### [Passage to read]

>> start

PREVIEW: Four Fantastic Wooten Brothers Play Troy Monday

The Wooten Brothers started early and have kept on, keeping on. They play the Troy Savings Bank Music Hall Monday as one of America’s preeminent soul/R&B/funk crews.

More than half a century ago, they opened for the late, great Curtis Mayfield on his “Superfly” tour. The eldest Wooten, guitarist Regi, was 14; the youngest, bassist Victor, was five. In between: keyboardist Joe, drummer Roy and saxophonist Rudy (RIP 2010). Each is a virtuoso; as a family band they’re formidably unified.

As I reported in the Gazette of their Massry Center show in March 2020, “They welded individual skills into a synapse-quick ensemble when their birthdays still numbered single-digits; 40 years later, they’re one mighty groove-and-solos machine.

“Sunday they reached back to high-flying soul songs recently rediscovered on their first demo cassette, also to similar-vintage chestnuts by Sly Stone, James Brown and other giants.

The Wooten Brothers, Plus One – At the Massry Center at the College of St. Rose in spring, 2020, they were, from left: Regi “the Teacher” Wooten, guitar; Bob Franceschini, saxophones; Roy “Futureman” Wooten, drums; Victor Wooten, bass; and Joe Wooten, keyboards.

“After Victor challenged the band to riff in complex times, from busy 11/8 to the sudden silly silence of 0/8, Joseph led the hit-it-and-quit-it climax of odd intervals. The last giant unison blast hit after 45 beats. As they chatted, walked around, put down their instruments, of course, they never lost the count; delighting the on-its-feet cheering crowd with one last ferocious funk stroke.”

Victor, the youngest Wooten, is arguably the greatest electric bassist since Jaco Pastorious, best known of the brothers and leads the Wooten Brothers Monday.

He’s as prolific as he is powerful, on 14 albums with Bela Fleck and the Flecktones (drummer Roy “Futureman” is also a Flecktone), plus 10 albums as a leader, six more with Bass Extremes and other collaborations, and one with his brothers, “Sweat.” This album, and songs recorded decades earlier between their main gigs, supplied the repertoire for their most recent area appearance, also at the Hall.

Onstage, they perform a program, a song cycle built on family lore, including honoring their late saxophonist brother Rudy, and on a shared life-long love of soul music, jazz and pop.

>> end

### [Raw data]
>> start

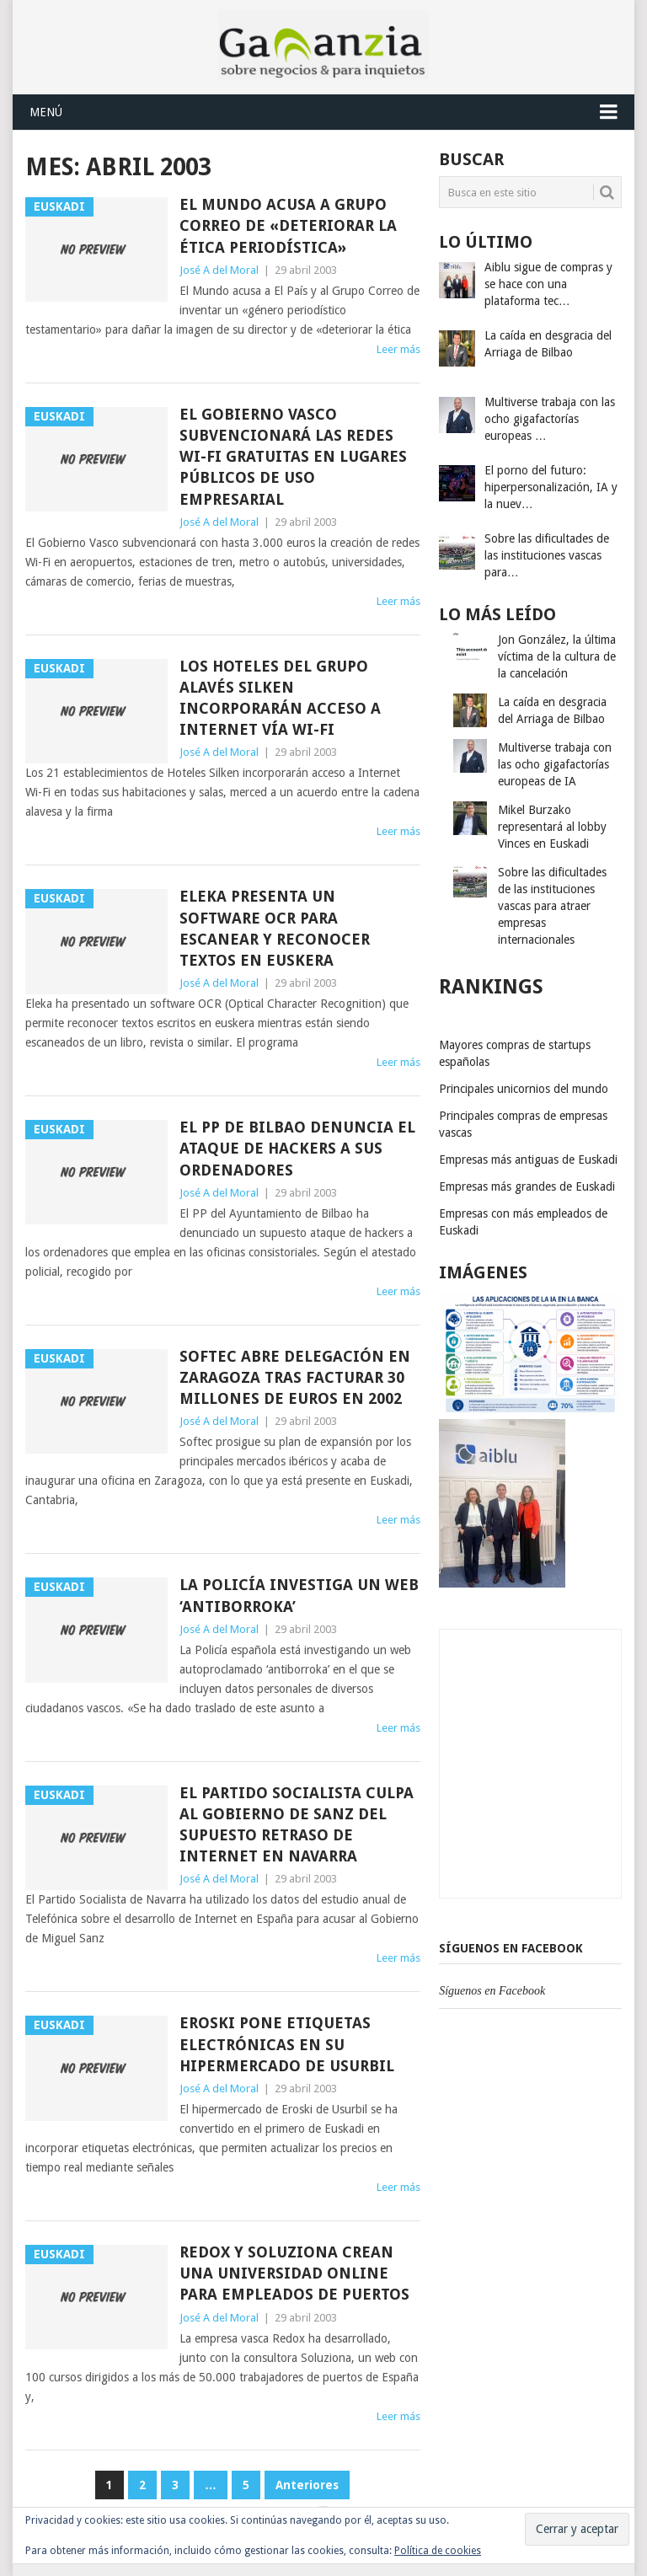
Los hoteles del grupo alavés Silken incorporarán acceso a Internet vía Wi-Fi (280, 698)
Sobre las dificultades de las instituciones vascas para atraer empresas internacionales (552, 905)
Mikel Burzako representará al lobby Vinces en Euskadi (552, 826)
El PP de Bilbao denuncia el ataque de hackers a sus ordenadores (297, 1148)
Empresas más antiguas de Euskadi (528, 1159)
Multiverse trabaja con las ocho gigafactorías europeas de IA (555, 764)
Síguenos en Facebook (511, 1948)
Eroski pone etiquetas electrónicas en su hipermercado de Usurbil (286, 2044)
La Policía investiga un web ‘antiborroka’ (299, 1595)
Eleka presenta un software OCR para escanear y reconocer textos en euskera (274, 928)
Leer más (398, 349)
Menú (45, 112)
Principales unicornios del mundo (523, 1088)
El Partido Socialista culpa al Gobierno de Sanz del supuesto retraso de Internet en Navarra (296, 1825)
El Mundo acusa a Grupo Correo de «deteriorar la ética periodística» (288, 225)
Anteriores (307, 2485)
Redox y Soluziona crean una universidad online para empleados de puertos (294, 2273)
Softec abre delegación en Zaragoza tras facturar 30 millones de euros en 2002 (294, 1377)
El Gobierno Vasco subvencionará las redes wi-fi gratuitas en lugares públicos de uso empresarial (293, 456)
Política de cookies (437, 2551)
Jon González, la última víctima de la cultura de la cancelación (557, 656)
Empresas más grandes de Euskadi (527, 1186)
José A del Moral (219, 270)
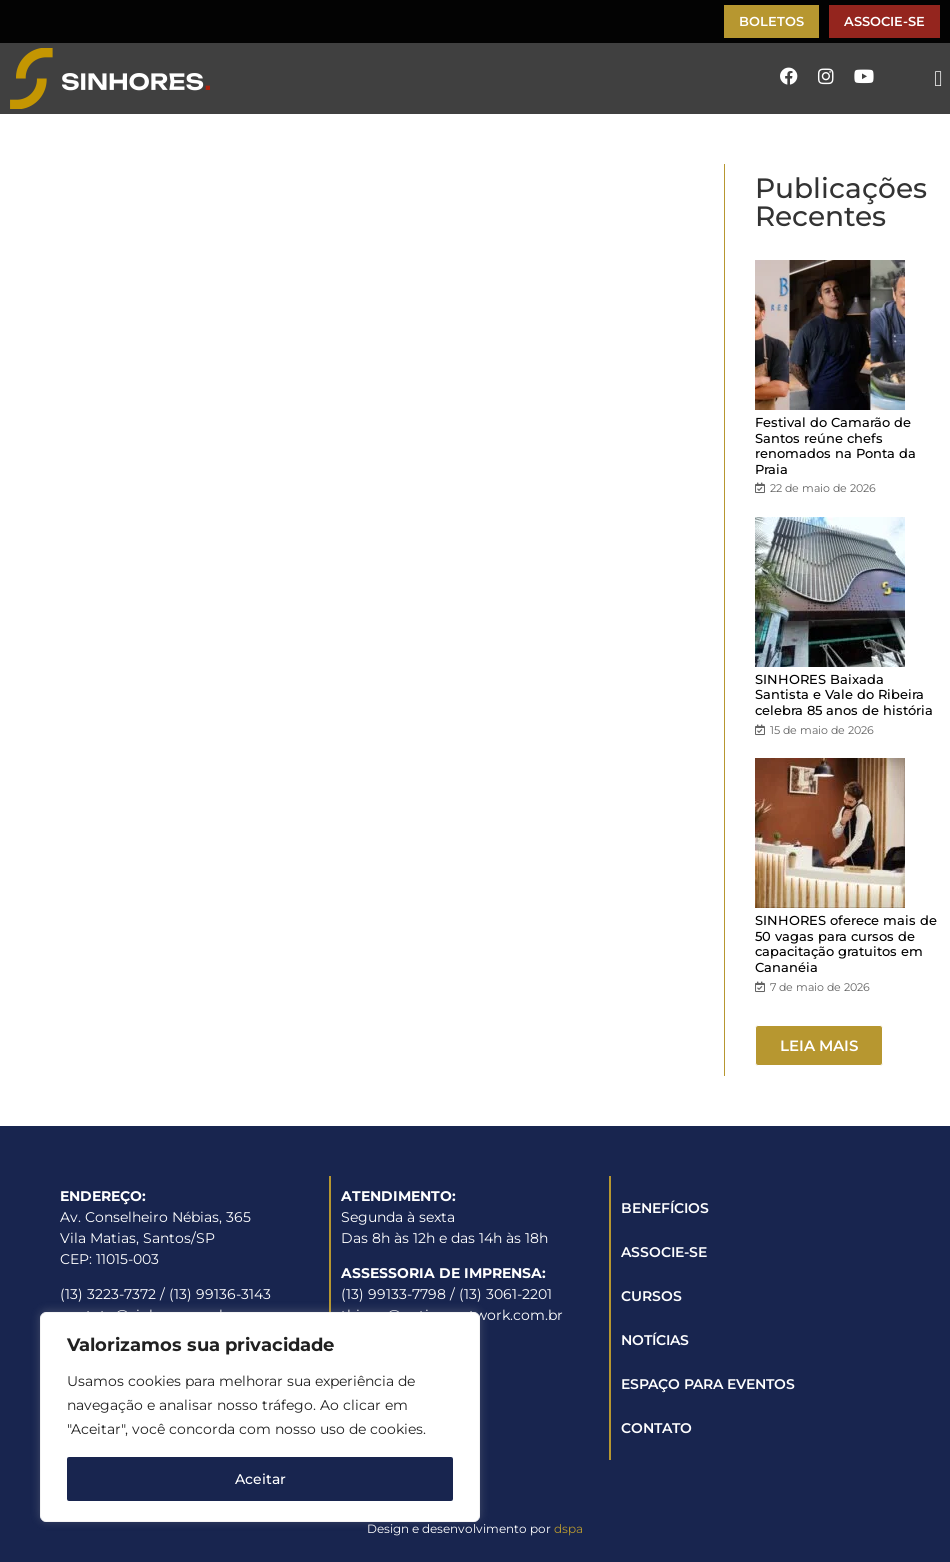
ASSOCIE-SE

>> end

### [Required work]
In the Wooten Brothers preview, how old was Regi when the brothers opened for Curtis Mayfield on his "Superfly" tour?

### [The completed task]
He was 14.